Transat Jacques Vabre
Fünf brandneue, foilende IMOCA60 absolvierten ihren letzten großen Test vor der Vendée Globe, Apivia segelte zu einem überraschenden Sieg
Das Kürzel TJV steht für Segelsport vom Feinsten. Es bezeichnet einen Klassiker, der seit 1993 alle zwei Jahre stattfindet, Zweierteams vom französischen Le Havre nach Brasilien führt und stets für einen Schlagabtausch der Besten der Hochsee-Szene sorgt. In der Vergangenheit standen häufig die Multihulls im Mittelpunkt der Aufmerksamkeit. Doch die spektakulären Ultim-Trimarane hatten heuer ihre Aktivitäten ausgelagert und bestritten mit der erstmals ausgetragenen Brest Atlantiques zeitgleich ihre eigene Regatta, und die Klasse der Multi50 präsentierte sich mit nur drei Teilnehmern auf einem wenig attraktiven Tiefstand. So waren es die IMOCA60, denen bei der aktuellen Auflage das größte Interesse galt – auch weil die Hatz über den Atlantik den letzten wichtigen Test für die 2020 stattfindende Solo-Weltumsegelungsregatta Vendée Globe darstellt.
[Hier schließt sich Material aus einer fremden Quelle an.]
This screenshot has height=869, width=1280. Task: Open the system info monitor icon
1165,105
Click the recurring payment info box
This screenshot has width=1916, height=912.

Am Start war eine Rekordflotte von 29 Yachten, die einen spektakulären Blick auf die technologische Entwicklung in dieser Klasse erlaubte. Nicht weniger als 16 Teilnehmer setzten auf Foils; elf davon hatten ältere Modelle aufgerüstet, der Rest brandaktuelle Rennmaschinen unter dem Hinterteil. Interessant zu wissen: Die fünf IMOCAs der jüngsten Generation stammen von drei unterschiedlichen Designern, nämlich Vincent Lauriot-Prévost, Guillaume Verdier und Juan Kouyoumdjian. Noch nie war die Bandbreite der Entwürfe in dieser Klasse größer und so gab es Tragflügel in C- U- oder L-Form zu sehen. Ein Alphabet der Zukunft, das die Skipper nicht nur entziffern, sondern fließend lesen können müssen, und eine Aufgabe, die umso herausfordernder ist, als bei den IMOCAs laut Reglement die typischen T-Foils am Ruder verboten sind. Das macht das Halten des Gleichgewichts in der Flugphase besonders schwierig. „Man fühlt sich wie auf einem Hocker, dem ein Bein fehlt“, findet der zweifache Vendée-Sieger Michel Desjoyeaux, der das Transat 2017 gewonnen hatte, eine anschauliche Beschreibung.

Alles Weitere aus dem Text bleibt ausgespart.